Important Free-Exercise Ruling on Abortion-Pill Reversal

In an opinion issued late last Saturday in Bella Health v. Weiser, federal district judge Daniel D. Domenico ruled that medical providers who believe that they have a religious duty to help women who wish to try to reverse a chemical abortion are entitled to a preliminary injunction that shields them from discipline for providing the hormone progesterone for that purpose. Judge Domenico’s opinion skillfully weaves together recent Supreme Court rulings that have “added considerable nuance and complexity” to the Free Exercise analysis under Employment Division v. Smith (1990).

Judge Domenico explains that the Colorado law that would bar the use of progesterone to reverse a chemical abortion (while allowing it for various other uses to sustain pregnancy) is not “neutral and generally applicable” for purposes of Smith. Judge Domenico cites and draws on the en banc Ninth Circuit’s recent distillation of the “three bedrock requirements” of the Free Exercise Clause.

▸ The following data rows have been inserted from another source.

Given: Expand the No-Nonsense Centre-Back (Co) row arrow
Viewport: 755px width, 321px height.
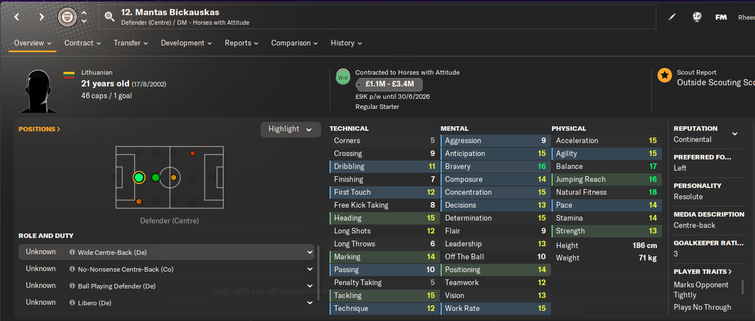Looking at the screenshot, I should 310,269.
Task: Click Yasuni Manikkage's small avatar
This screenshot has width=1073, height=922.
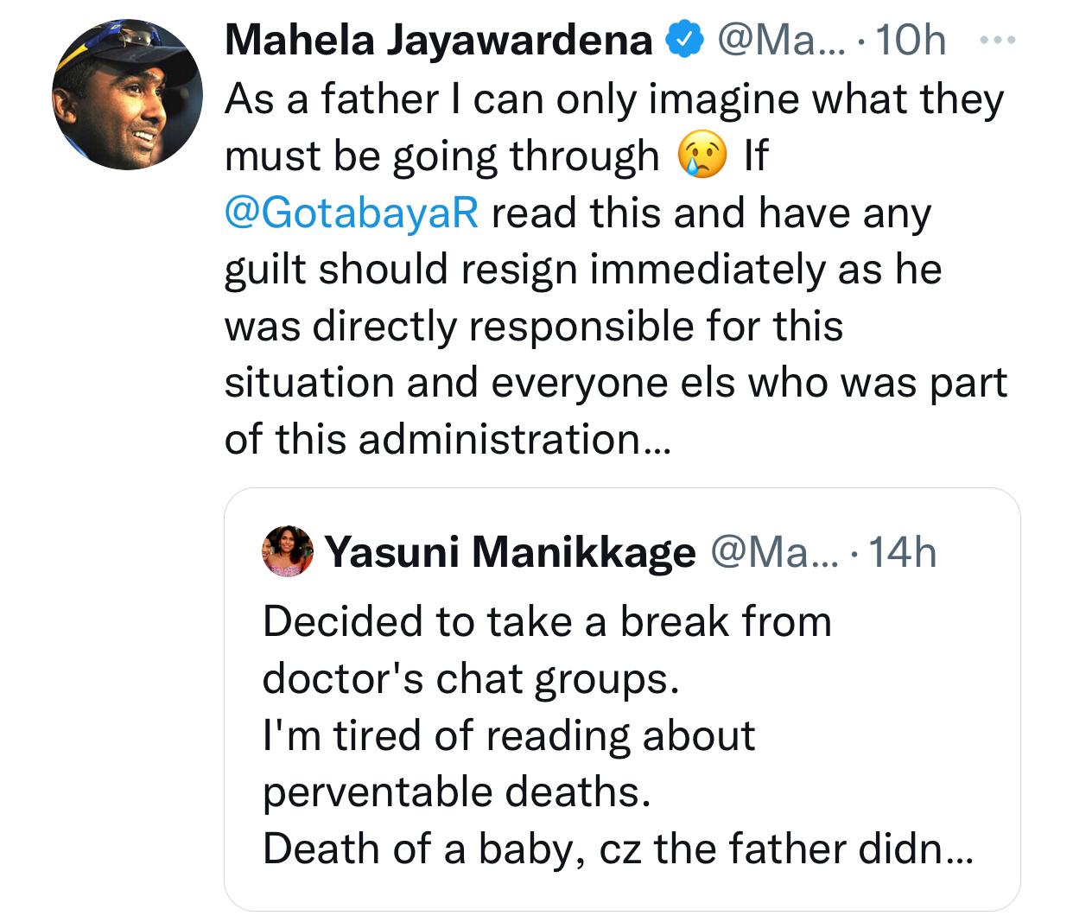Action: click(x=288, y=550)
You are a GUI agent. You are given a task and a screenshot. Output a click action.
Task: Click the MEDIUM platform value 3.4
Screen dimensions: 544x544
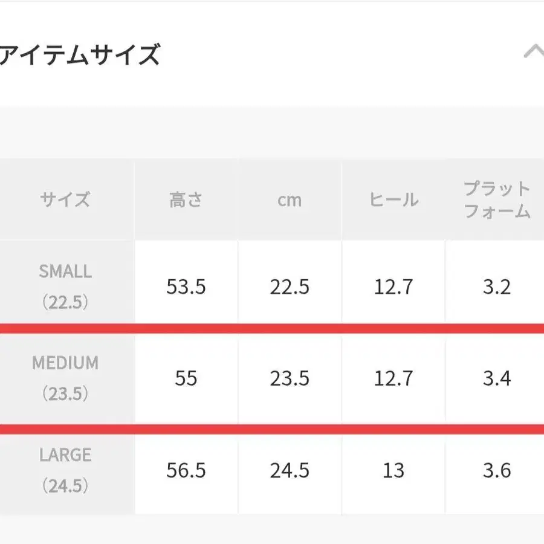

First, the law “treats comparable secular activity more favorably than Bella Health’s religious activity.” Colorado asserts an interest in protecting patients from off-label uses of prescription drugs that lack evidence of efficacy and safety, but it “has provided little, if any, evidence that the legislature has regulated the off-label use of hormones or other drugs prophylactically in the way it has done here.” Further, similar scientific uncertainty exists as to other uses of progesterone that Colorado allows to sustain pregnancy.

Second, the law “contains mechanisms for exemptions that undercut [its] expressed interests.” Medical boards had discretion to allow some use of progesterone for abortion-pill reversal, and they retain discretion to allow other drugs for abortion-pill reversal.

Third, the law’s “object and effect is to burden religious conduct in a way that is not neutral.” The legislature was aware that the law’s burden “would primarily fall on religious adherents.”

For each of these three reasons, the Colorado law is subject to strict scrutiny. Colorado makes no argument that it satisfies that standard.